**Definition: **Abandonment value is the equivalent cash value of a project if it is liquidated immediately after reducing all debts which need to be repaid.

**Description:**Abandonment value is also known as liquidation value of an asset. The general rule for deciding to discontinue the product is that if the product’s salvage value is greater than the net present value (NPV) of its expected cash flows, the project is abandoned.

It is important for companies to know the profitability of a project and if it is not profitable it is better to discontinue the same. It is an important factor in bankruptcy filings where assets are generally sold at a discount.

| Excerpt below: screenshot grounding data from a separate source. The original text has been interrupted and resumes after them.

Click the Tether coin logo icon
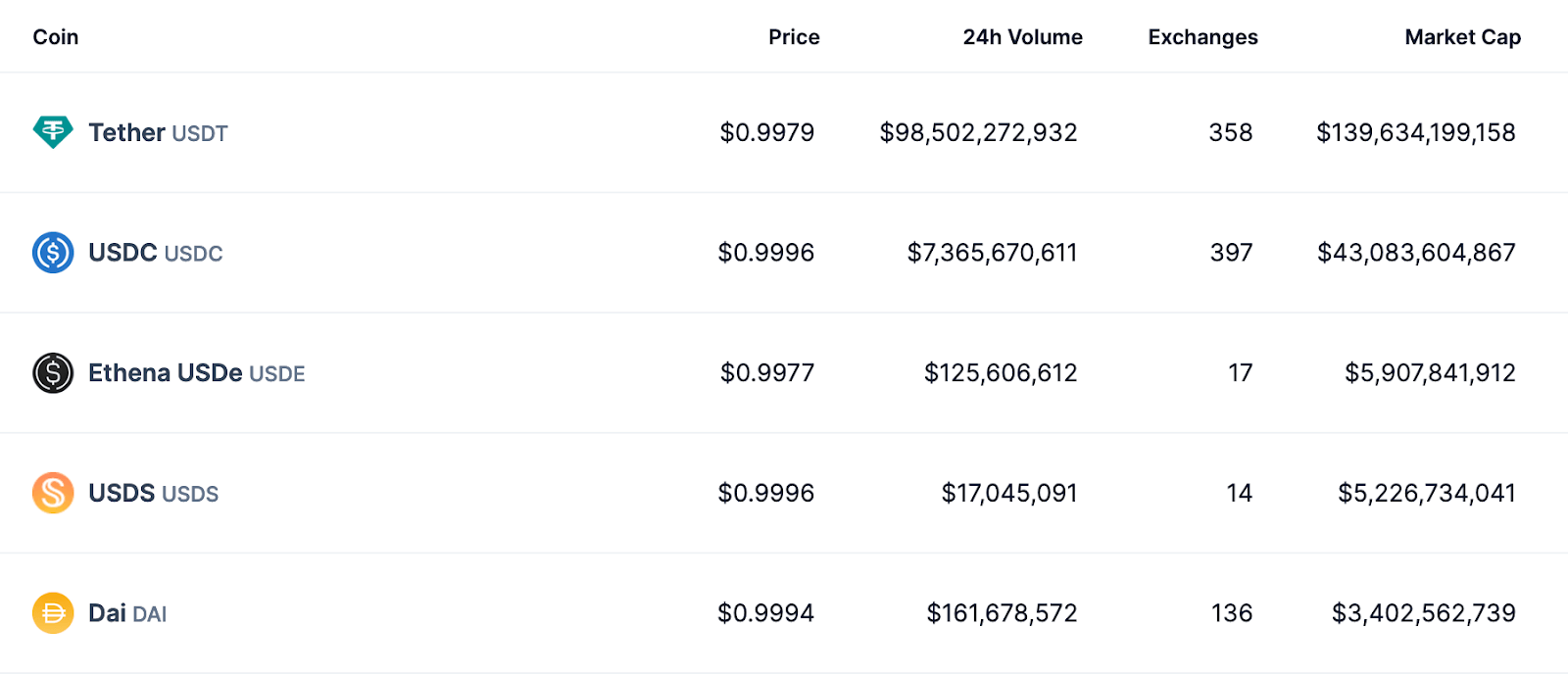 [x=53, y=131]
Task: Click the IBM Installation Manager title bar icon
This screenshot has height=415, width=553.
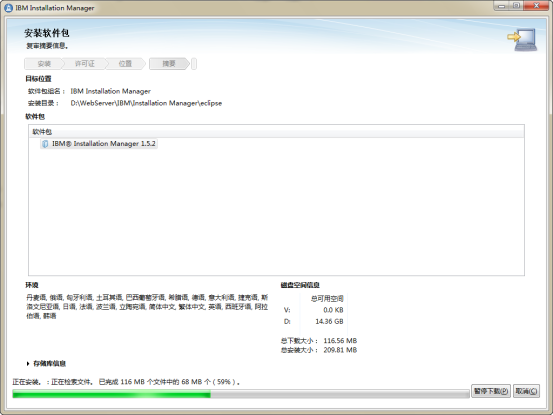Action: 8,8
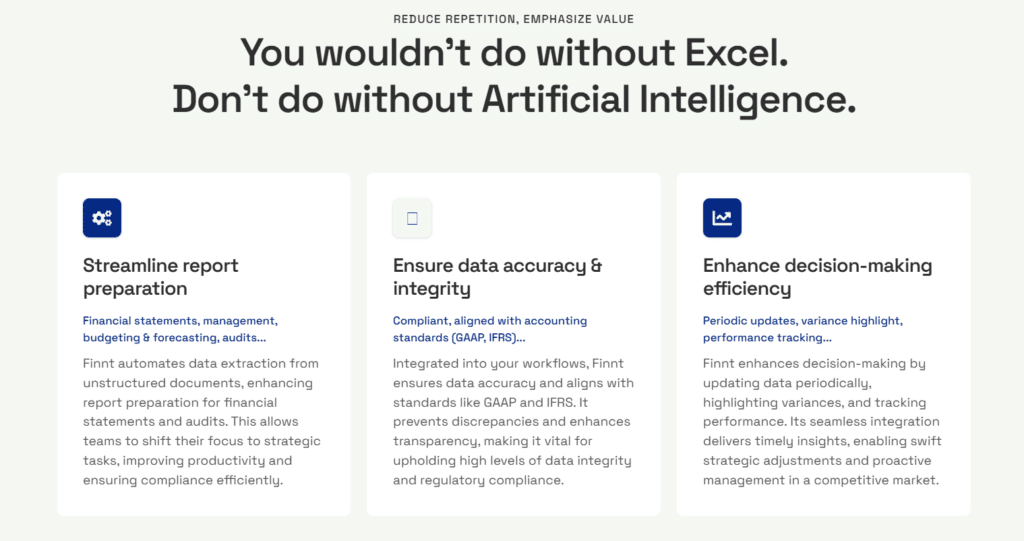Click the paragraph starting "Finnt automates data extraction"
Viewport: 1024px width, 541px height.
pyautogui.click(x=202, y=421)
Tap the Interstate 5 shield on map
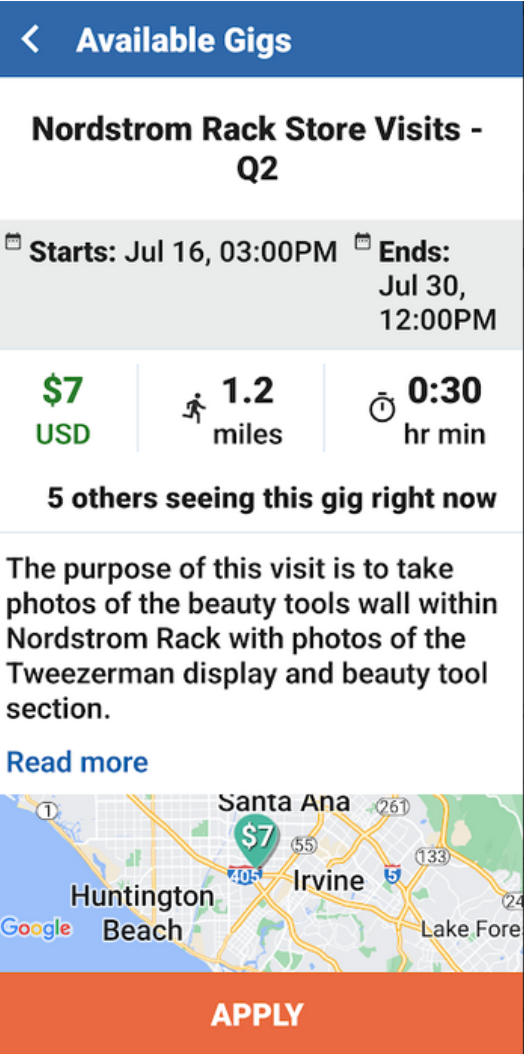The height and width of the screenshot is (1054, 524). pyautogui.click(x=392, y=874)
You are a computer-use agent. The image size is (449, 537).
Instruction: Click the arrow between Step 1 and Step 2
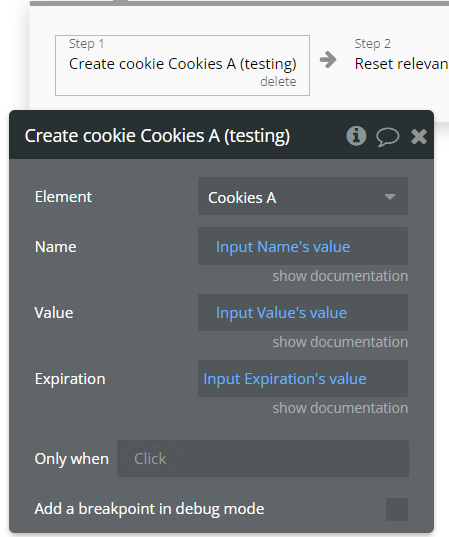coord(328,60)
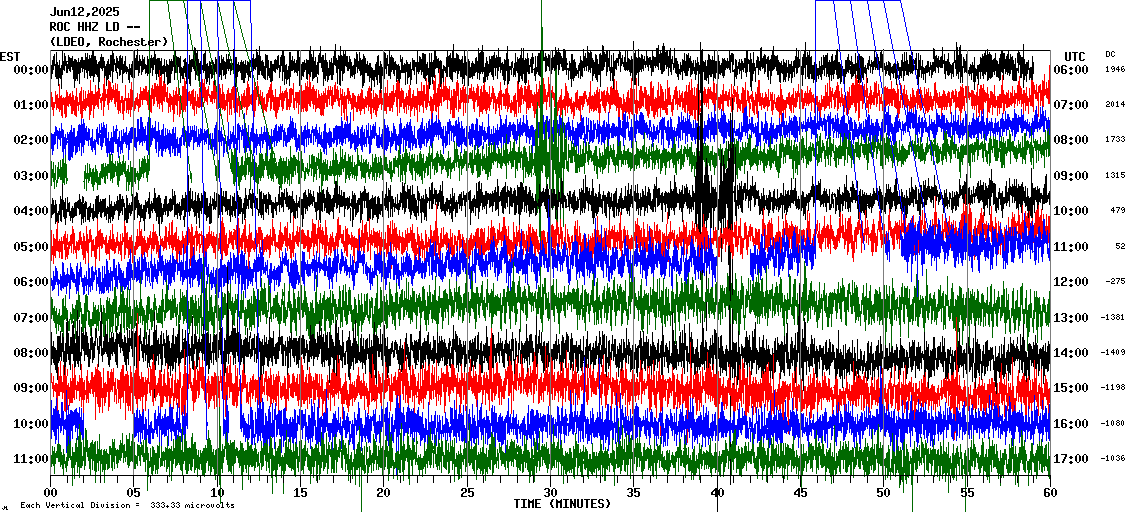Viewport: 1130px width, 519px height.
Task: Click the 00:00 EST row label
Action: (32, 70)
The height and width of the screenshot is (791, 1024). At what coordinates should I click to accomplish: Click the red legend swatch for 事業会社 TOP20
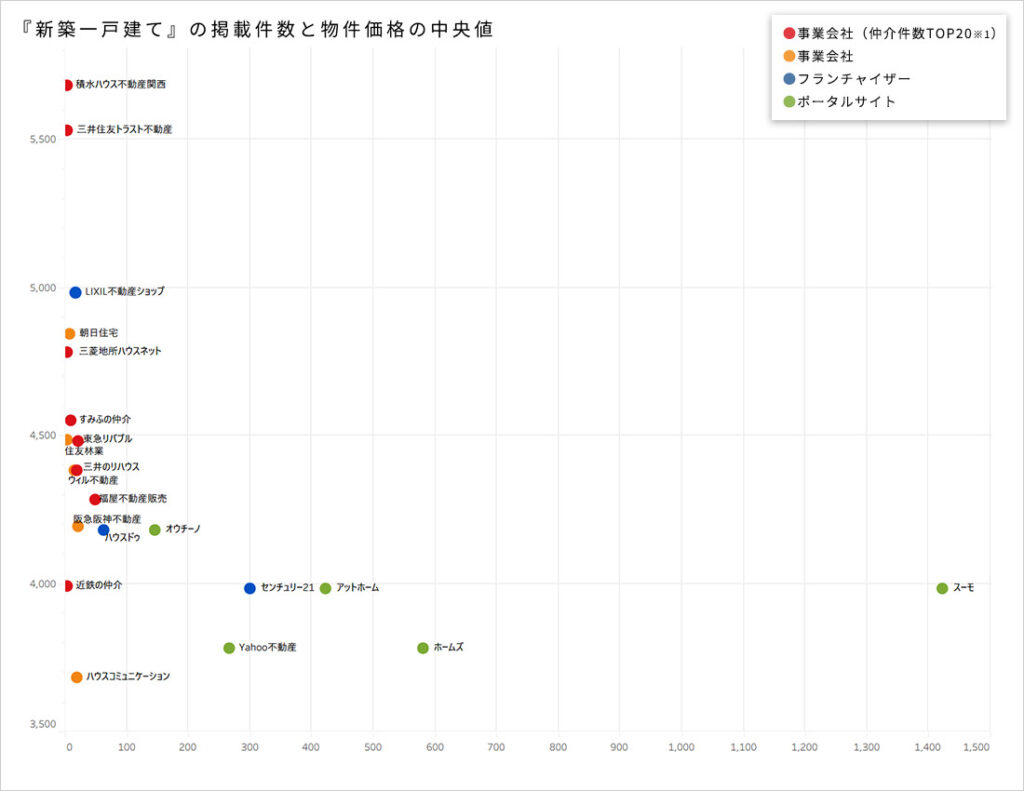[788, 34]
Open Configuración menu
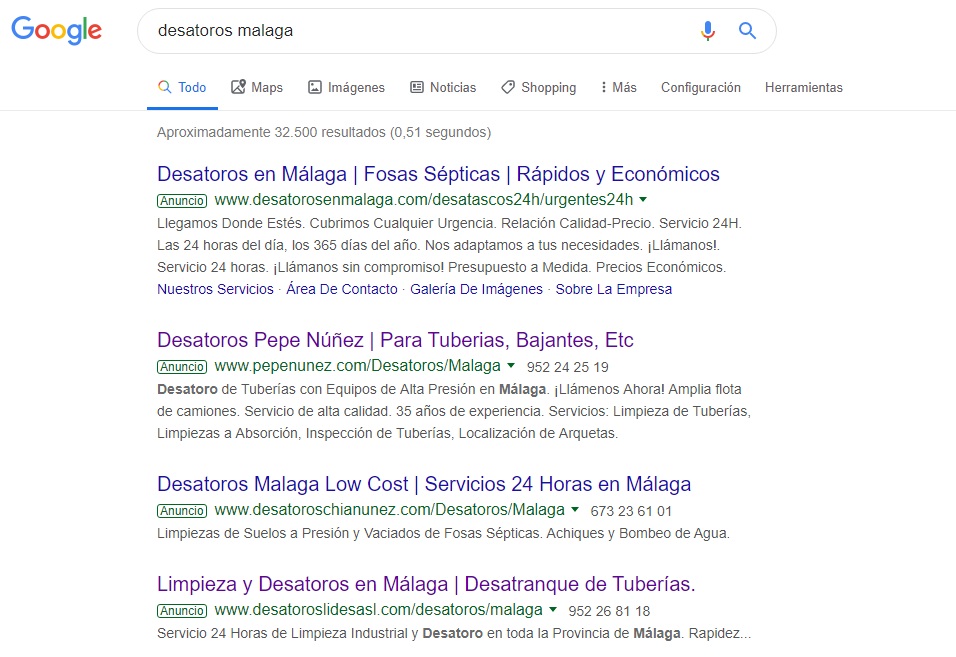The height and width of the screenshot is (657, 956). click(x=701, y=87)
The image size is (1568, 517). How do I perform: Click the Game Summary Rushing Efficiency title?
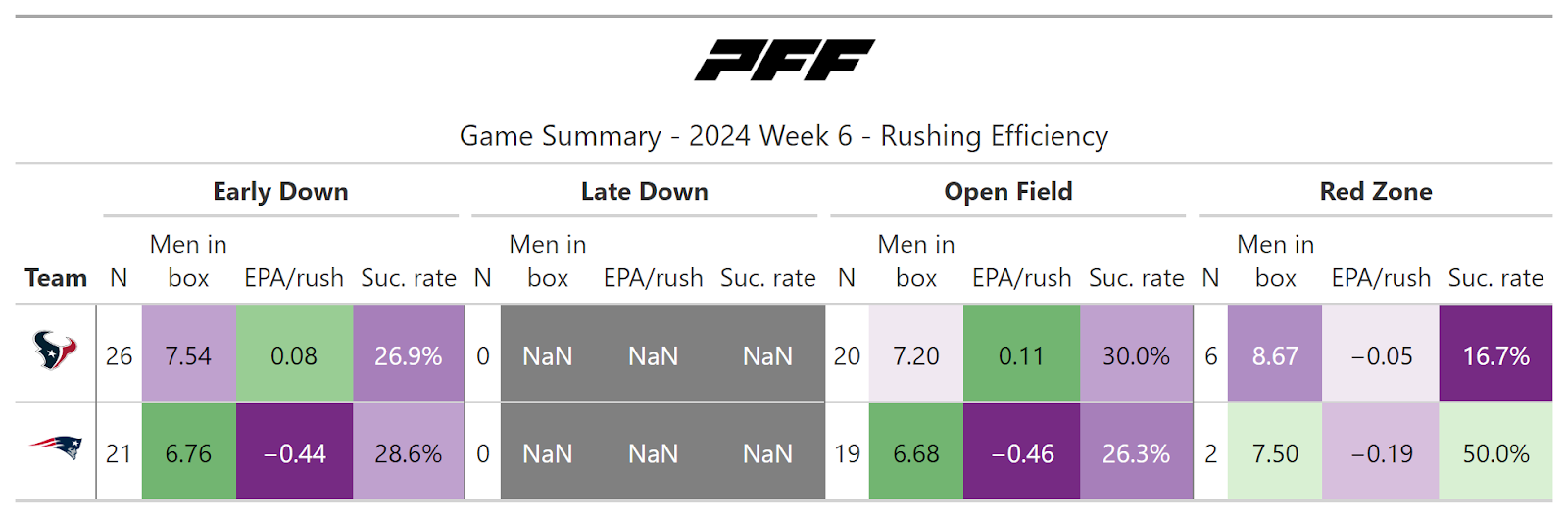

Theoretically, the optimal economic life of an asset is 4 years, but the project’s expected cash flows may change over the life of the asset. The company should also estimate the future abandonment values in the initial investment phase. It would help the manager to effectively gauge the optimal economic life of an asset.

**For example:**

A company’s cost of capital is 10%, and the initial investment cost to be incurred at the beginning of the project is Rs 3,50,000. Future cash flows expected in the next 4 years are 2,00,000, 1,50,000, 10,0000 and 50,000.

Now, if we calculate the net present value of each of the cash flows and subtract it with the initial investment value, it still comes out positive, which is Rs 65,067.

Considering the fact that NPV is still greater than zero, the company should continue with the project and not exercise the option.